* [Instructions to follow]: Could you repeat exactly the lines from the one containing "Image resolution: width=1159" through the last line of the records, with no pictures?

┌──

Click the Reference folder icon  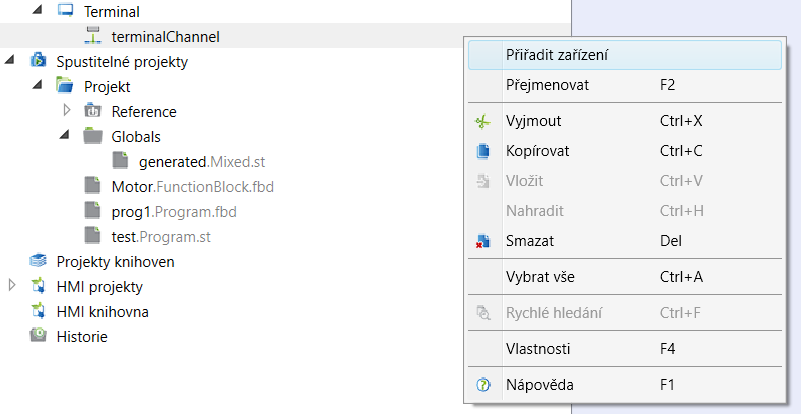click(93, 111)
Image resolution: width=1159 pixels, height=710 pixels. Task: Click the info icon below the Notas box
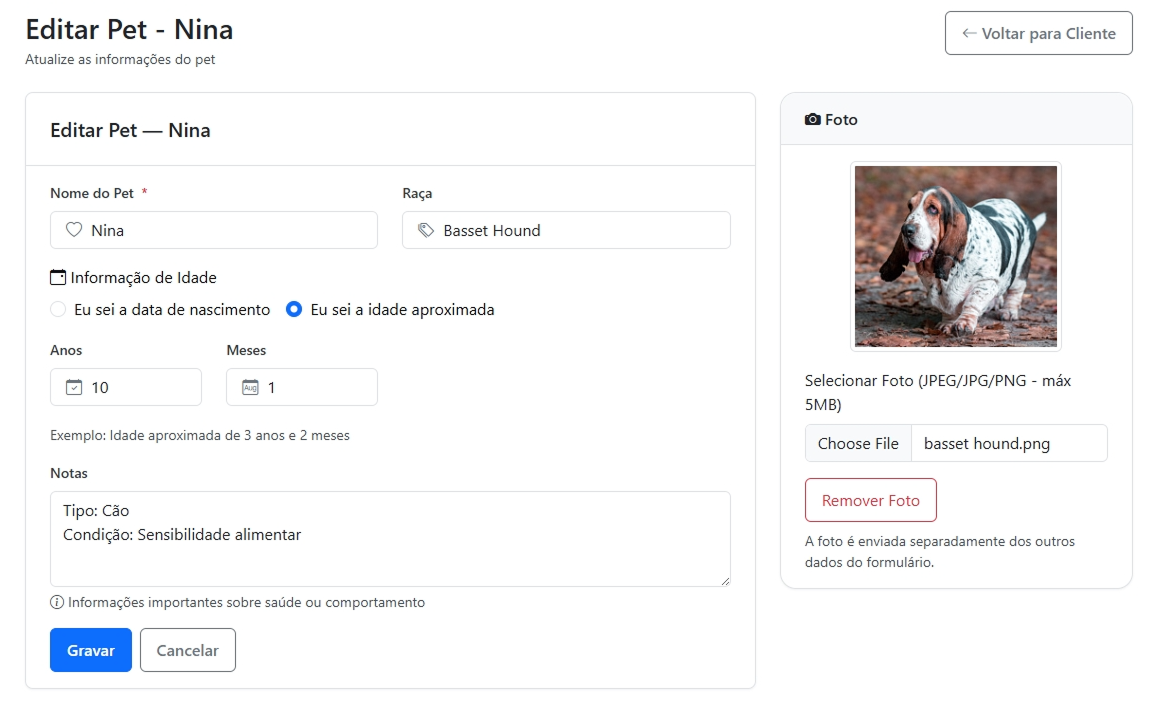pos(57,602)
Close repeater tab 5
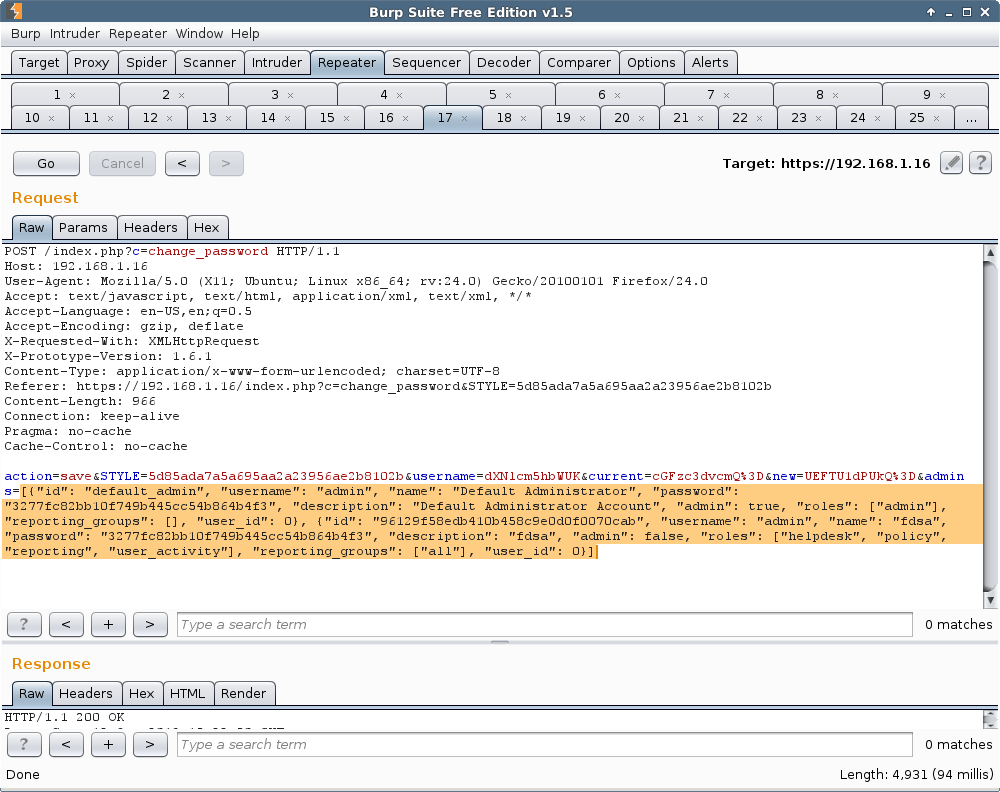 [x=508, y=95]
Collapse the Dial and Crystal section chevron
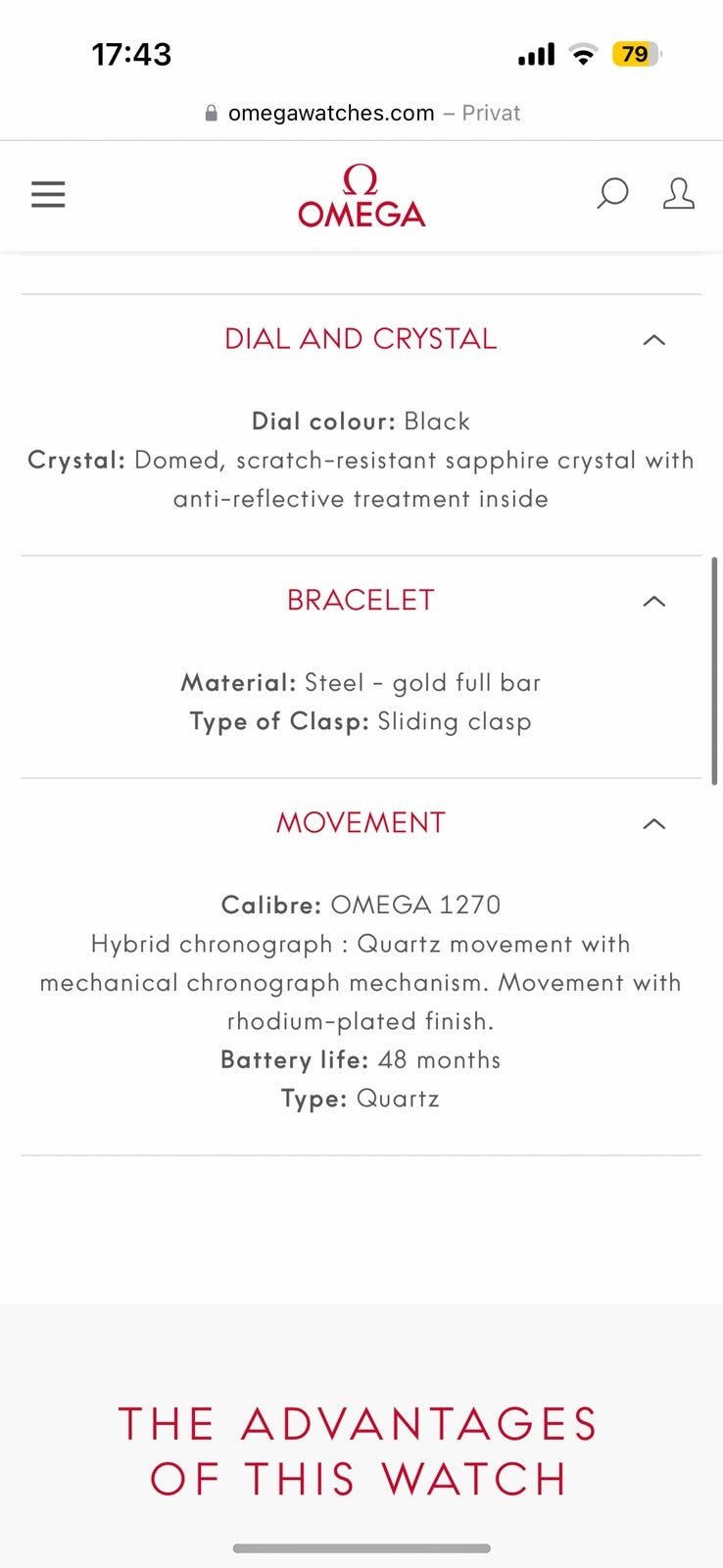Screen dimensions: 723x1568 (653, 340)
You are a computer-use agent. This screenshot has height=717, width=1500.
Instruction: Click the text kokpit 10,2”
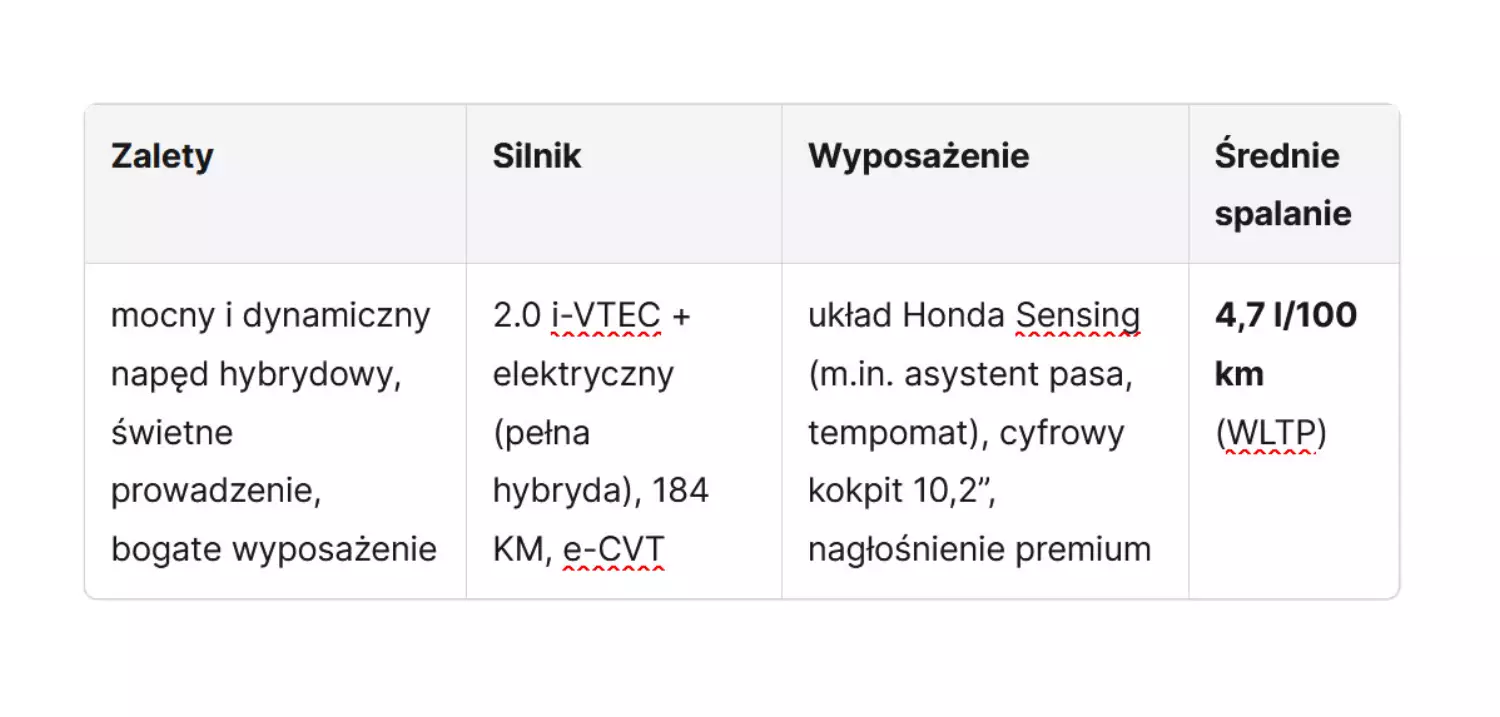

└──

* [Expected answer]:
Image resolution: width=1159 pixels, height=710 pixels. Task: Click the info icon below the Notas box
pos(57,602)
Close repeater tab 5
 [x=508, y=95]
Collapse the Dial and Crystal section chevron
Screen dimensions: 723x1568 (653, 340)
You are a computer-use agent. This screenshot has height=717, width=1500.
Instruction: Click the text kokpit 10,2”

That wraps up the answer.